Options – you’ll notice 3 options available to you.  The tool allows users to decide what values that they would like to have validated.  They can select names (1xx, 600,10,11, 7xx) or subjects (6xx).  Please note, when you select names, the tool does look up the 600,610,611 as part of the process because the validation of these subjects occurs within the name authority file.  The last option deals with the local cache.  As MarcEdit pulls data from the Library of Congress – it caches the data that it receives so that it can use it on subsequent headings validation checked.  The cache will be used until it expires in 30 days…however, a user at any time can check this option and MarcEdit will delete the existing cache and rebuild it during the current data run. 

Couple things you’ll also note on this screen. There is an extract button and it’s not enabled.  Once the Validate report is run, this button will become enabled if there are any records that are identified as having headings that could not be validated against the service. 

Running the Tool:

Couple notes about running the tool.  When you run the tool, what you are asking MarcEdit to do is process your data file and query the Library of Congress for information related to the authorized terms in your records.  As part of this process, MarcEdit sends a lot of data back and forth to the Library of Congress utilizing the service.  The tool attempts to use a light touch, only pulling down headings for a specific request – but do realize that a lot of data requests are generated through this function.  You can estimate approximately how many requests might be made on a specific file by using the following formula: (number of records x 2)  + (number of records), assuming that most records will have 1 name to authorize and 1 subjects per record.  So a file with 2500 records would generate ~7500 requests to the Library of Congress.  Now, this is just a guess, in my tests, I’ve had some sets generate as many as 12,000 requests for 2500 records and as few as 4000 requests for 2500 records – but 7500 tended to be within 500 requests in most test files.

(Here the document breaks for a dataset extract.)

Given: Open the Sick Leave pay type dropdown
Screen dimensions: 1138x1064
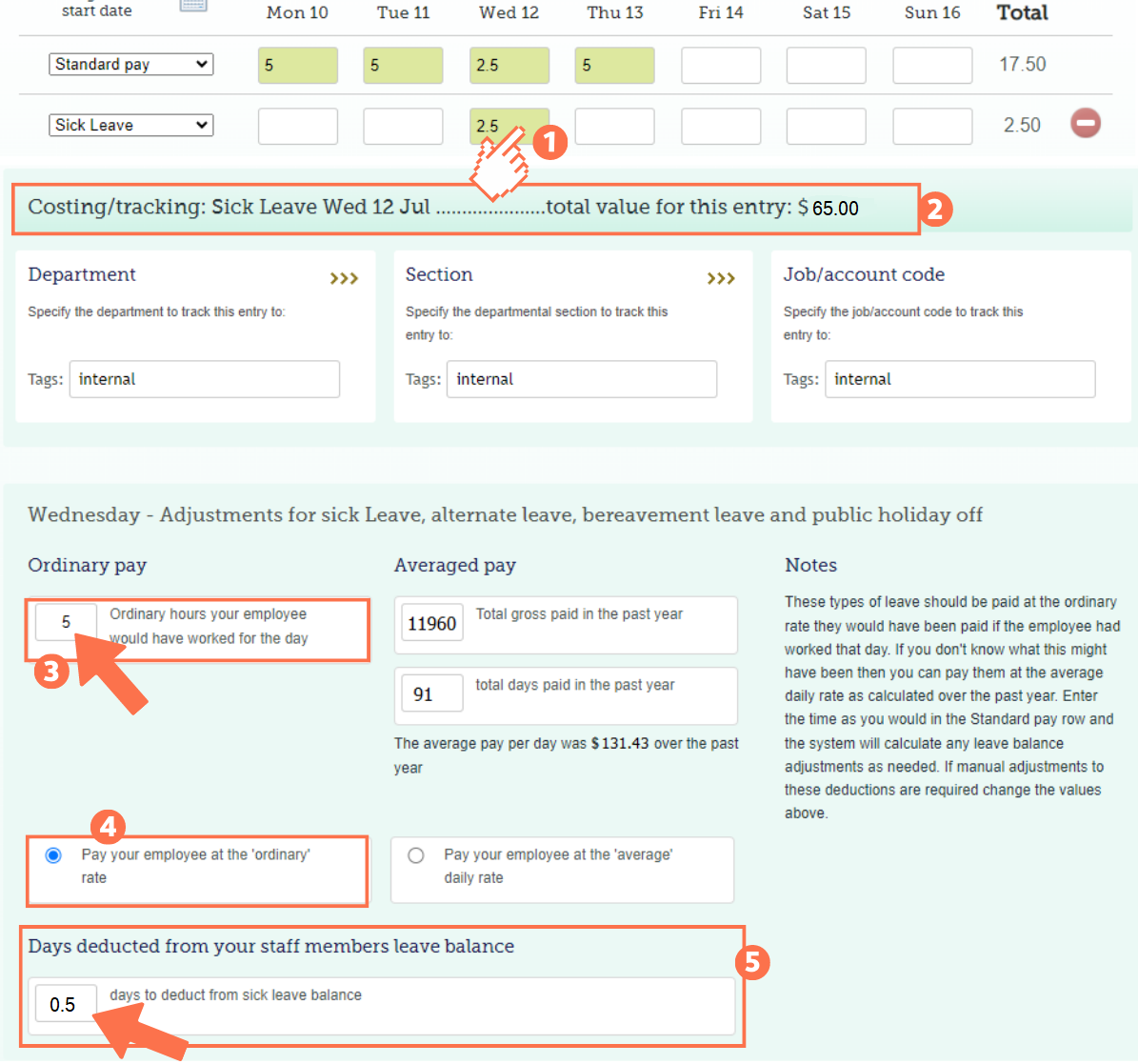Looking at the screenshot, I should 130,125.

So why do we care?  Well, this report has the potential to generate a lot of requests to the Library of Congress’s identifier service – and while I’ve been told that there shouldn’t be any issues with this – I think that question won’t really be known until people start using it.  At the same time – this function won’t come as a surprise to the folks at the Library of Congress – as we’ve spoken a number of times during the development.  At this point, we are all kind of waiting to see how popular this function might be, and if MarcEdit usage will create any noticeable up-tick in the service usage.

Validation Results:

When you run the validation tool, the program will go through each record, making the necessary validation requests of the LC ID service.  When the service has completed, the user will receive a report with the following information:

Validation Results:
Process completed in: 121.546001431667 minutes. 
Average Response Time from LC: 0.847667984420415
Total Records: 2500
Records with Invalid Headings: 1464
1xx Headings Found: 1403
6xx Headings Found: 4106
7xx Headings Found: 1434
1xx Headings Not Found: 521
6xx Headings Not Found: 1538
7xx Headings Not Found: 624
1xx Variants Found: 6
6xx Variants Found: 1
7xx Variants Found: 3
Total Unique Headings Queried: 8604
Found in Local Cache: 1001

This represents the header of the report.  I wanted users to be able to quickly, at a glance, see what the Validator determined during the course of the process.  From here, I can see a couple of things:

  1. The tool queried a total of 2500 records
  2. Of those 2500 records, 1464 of those records had a least one heading that was not found
  3. Within those 2500 records, 8604 unique headers were queried
  4. Within those 2500 records, there were 1001 duplicate headings across records (these were not duplicate headings within the same record, but for example, multiple records with the same author, subject, etc.)
  5. We can see how many Headings were found by the LC ID service within the 1xx, 6xx, and 7xx blocks
  6. Likewise, we can see how many headings were not found by the LC ID service within the 1xx, 6xx, and 7xx blocks.
  7. We can see number of Variants as well.  Variants are defined as names that resolved, but that the preferred name returned by the Library of Congress didn’t match what was in the record.  Variants will be extracted as part of the records that need further evaluation.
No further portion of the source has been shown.